* _What you need to do_
Reproduce each record below exactly as written.

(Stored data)
+ + +
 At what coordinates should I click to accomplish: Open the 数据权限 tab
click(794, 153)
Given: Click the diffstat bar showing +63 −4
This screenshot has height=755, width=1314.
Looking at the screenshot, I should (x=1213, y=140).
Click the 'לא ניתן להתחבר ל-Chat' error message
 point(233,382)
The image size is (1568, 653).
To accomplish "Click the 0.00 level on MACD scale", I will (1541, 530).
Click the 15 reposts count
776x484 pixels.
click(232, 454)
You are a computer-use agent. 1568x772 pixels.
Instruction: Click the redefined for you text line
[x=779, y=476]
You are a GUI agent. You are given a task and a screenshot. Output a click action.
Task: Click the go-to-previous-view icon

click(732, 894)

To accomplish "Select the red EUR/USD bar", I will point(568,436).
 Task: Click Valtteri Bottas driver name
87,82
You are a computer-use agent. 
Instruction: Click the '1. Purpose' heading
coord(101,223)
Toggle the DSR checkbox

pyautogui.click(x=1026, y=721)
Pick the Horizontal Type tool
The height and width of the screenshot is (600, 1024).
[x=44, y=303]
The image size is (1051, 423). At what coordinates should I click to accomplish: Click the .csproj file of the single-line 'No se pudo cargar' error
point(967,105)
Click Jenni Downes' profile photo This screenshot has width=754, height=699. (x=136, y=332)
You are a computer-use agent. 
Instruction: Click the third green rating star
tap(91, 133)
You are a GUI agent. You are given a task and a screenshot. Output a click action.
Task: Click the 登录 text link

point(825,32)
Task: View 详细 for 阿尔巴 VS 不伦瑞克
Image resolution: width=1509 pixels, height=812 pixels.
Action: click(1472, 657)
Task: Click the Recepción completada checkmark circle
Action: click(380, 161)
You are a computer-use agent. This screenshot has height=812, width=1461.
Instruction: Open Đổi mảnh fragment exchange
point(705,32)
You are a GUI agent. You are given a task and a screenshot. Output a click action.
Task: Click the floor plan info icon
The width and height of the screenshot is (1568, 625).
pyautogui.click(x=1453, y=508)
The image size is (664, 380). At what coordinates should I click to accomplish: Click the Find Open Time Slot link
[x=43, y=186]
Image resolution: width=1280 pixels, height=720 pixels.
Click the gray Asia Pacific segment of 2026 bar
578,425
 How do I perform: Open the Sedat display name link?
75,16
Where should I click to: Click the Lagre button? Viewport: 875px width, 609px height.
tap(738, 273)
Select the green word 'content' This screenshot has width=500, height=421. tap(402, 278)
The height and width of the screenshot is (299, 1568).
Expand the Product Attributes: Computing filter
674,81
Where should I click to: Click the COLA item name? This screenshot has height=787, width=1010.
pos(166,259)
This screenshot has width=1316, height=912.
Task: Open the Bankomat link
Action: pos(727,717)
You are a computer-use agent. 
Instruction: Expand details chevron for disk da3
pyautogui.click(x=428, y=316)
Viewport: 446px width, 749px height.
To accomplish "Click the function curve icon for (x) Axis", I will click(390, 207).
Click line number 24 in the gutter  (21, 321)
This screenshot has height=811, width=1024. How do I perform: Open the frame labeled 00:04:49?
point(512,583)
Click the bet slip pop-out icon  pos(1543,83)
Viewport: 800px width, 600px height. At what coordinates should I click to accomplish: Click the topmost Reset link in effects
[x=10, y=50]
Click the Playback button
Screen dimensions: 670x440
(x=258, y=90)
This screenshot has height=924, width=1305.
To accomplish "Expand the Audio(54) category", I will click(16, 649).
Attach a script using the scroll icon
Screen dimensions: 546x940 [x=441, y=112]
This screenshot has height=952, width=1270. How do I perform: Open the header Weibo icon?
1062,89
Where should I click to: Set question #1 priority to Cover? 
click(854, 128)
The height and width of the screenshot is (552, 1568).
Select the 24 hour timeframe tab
+ + +
* _Task output_
 At what coordinates should I click to accomplish: Open the 数据权限 tab
click(794, 153)
Given: Click the diffstat bar showing +63 −4
This screenshot has height=755, width=1314.
Looking at the screenshot, I should (x=1213, y=140).
Click the 'לא ניתן להתחבר ל-Chat' error message
 point(233,382)
The image size is (1568, 653).
To accomplish "Click the 0.00 level on MACD scale", I will (1541, 530).
Click the 15 reposts count
776x484 pixels.
click(232, 454)
You are a computer-use agent. 1568x772 pixels.
Instruction: Click the redefined for you text line
[x=779, y=476]
You are a GUI agent. You are given a task and a screenshot. Output a click action.
Task: Click the go-to-previous-view icon

click(732, 894)

To accomplish "Select the red EUR/USD bar", I will point(568,436).
 Task: Click Valtteri Bottas driver name
87,82
You are a computer-use agent. 
Instruction: Click the '1. Purpose' heading
coord(101,223)
Toggle the DSR checkbox

pyautogui.click(x=1026, y=721)
Pick the Horizontal Type tool
The height and width of the screenshot is (600, 1024).
[x=44, y=303]
The image size is (1051, 423). At what coordinates should I click to accomplish: Click the .csproj file of the single-line 'No se pudo cargar' error
point(967,105)
Click Jenni Downes' profile photo This screenshot has width=754, height=699. (x=136, y=332)
You are a computer-use agent. 
Instruction: Click the third green rating star
tap(91, 133)
You are a GUI agent. You are given a task and a screenshot. Output a click action.
Task: Click the 登录 text link

point(825,32)
Task: View 详细 for 阿尔巴 VS 不伦瑞克
Image resolution: width=1509 pixels, height=812 pixels.
Action: click(1472, 657)
Task: Click the Recepción completada checkmark circle
Action: click(380, 161)
You are a computer-use agent. This screenshot has height=812, width=1461.
Instruction: Open Đổi mảnh fragment exchange
point(705,32)
You are a GUI agent. You are given a task and a screenshot. Output a click action.
Task: Click the floor plan info icon
The width and height of the screenshot is (1568, 625).
pyautogui.click(x=1453, y=508)
The image size is (664, 380). At what coordinates should I click to accomplish: Click the Find Open Time Slot link
[x=43, y=186]
Image resolution: width=1280 pixels, height=720 pixels.
Click the gray Asia Pacific segment of 2026 bar
578,425
 How do I perform: Open the Sedat display name link?
75,16
Where should I click to: Click the Lagre button? Viewport: 875px width, 609px height.
tap(738, 273)
Select the green word 'content' This screenshot has width=500, height=421. tap(402, 278)
The height and width of the screenshot is (299, 1568).
Expand the Product Attributes: Computing filter
674,81
Where should I click to: Click the COLA item name? This screenshot has height=787, width=1010.
pos(166,259)
This screenshot has width=1316, height=912.
Task: Open the Bankomat link
Action: pos(727,717)
You are a computer-use agent. 
Instruction: Expand details chevron for disk da3
pyautogui.click(x=428, y=316)
Viewport: 446px width, 749px height.
To accomplish "Click the function curve icon for (x) Axis", I will click(390, 207).
Click line number 24 in the gutter  (21, 321)
This screenshot has height=811, width=1024. How do I perform: Open the frame labeled 00:04:49?
point(512,583)
Click the bet slip pop-out icon  pos(1543,83)
Viewport: 800px width, 600px height. At what coordinates should I click to accomplish: Click the topmost Reset link in effects
[x=10, y=50]
Click the Playback button
Screen dimensions: 670x440
(x=258, y=90)
This screenshot has height=924, width=1305.
To accomplish "Expand the Audio(54) category", I will click(16, 649).
Attach a script using the scroll icon
Screen dimensions: 546x940 [x=441, y=112]
This screenshot has height=952, width=1270. How do I perform: Open the header Weibo icon?
1062,89
Where should I click to: Set question #1 priority to Cover? 
click(854, 128)
The height and width of the screenshot is (552, 1568).
Select the 24 hour timeframe tab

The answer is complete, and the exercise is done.